You mentioned a few times meditation gets you "high". What exactly do you mean by that?

[–] rainrain@sh.itjust.works -2 points 11 hours ago

Elevated mood combined with strange perceptions.

Or, to explain by example. You ever used weed, cocaine or shrooms? It's in that general vicinity.

[–] Rhynoplaz@lemmy.world 10 points 15 hours ago (1 children)

You've been using the wrong drugs.

[–] rainrain@sh.itjust.works -2 points 14 hours ago* (last edited 11 hours ago)

I've been meditating for a while. And I've done a variety of drugs. So I speak from experience.

Meditation, like drugs, gets you high and changes your perceptions.
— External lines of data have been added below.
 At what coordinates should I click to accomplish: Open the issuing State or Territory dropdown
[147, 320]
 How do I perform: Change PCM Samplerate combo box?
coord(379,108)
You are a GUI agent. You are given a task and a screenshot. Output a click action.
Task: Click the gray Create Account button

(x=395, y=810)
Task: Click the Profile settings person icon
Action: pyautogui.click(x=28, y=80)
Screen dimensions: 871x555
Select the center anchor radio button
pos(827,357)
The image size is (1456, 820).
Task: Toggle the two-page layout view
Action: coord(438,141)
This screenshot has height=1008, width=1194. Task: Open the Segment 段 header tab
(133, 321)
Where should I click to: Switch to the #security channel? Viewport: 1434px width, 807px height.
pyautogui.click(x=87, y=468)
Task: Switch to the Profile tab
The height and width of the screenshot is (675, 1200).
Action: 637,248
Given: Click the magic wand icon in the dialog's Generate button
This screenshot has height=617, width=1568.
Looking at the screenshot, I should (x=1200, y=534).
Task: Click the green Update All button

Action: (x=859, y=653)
Meditation, unlike drugs, takes effort and practice. It's also way way smoother. And there's no ceiling.

And here's a thing. Consider the act of concentrating your attention. The control, clarity and depth of perception that it brings. It's something that we all use. Every scientist, engineer and artist uses concentration as his main tool, without which none of that would be possible. Concentration is the backbone of our culture.

One meditation technique (we basically have 2) takes that further. It takes that awesome power of concentration to very deep and strange places. Magical even. But still, it's just that same old familiar magic that we all depend on, just taken further.

(Therefore, if you respect science, technology and art, then you must pay equal if not greater respect to a further venture into the depths of concentration. Right? I mean, that follows)

And then there is another meditation technique too.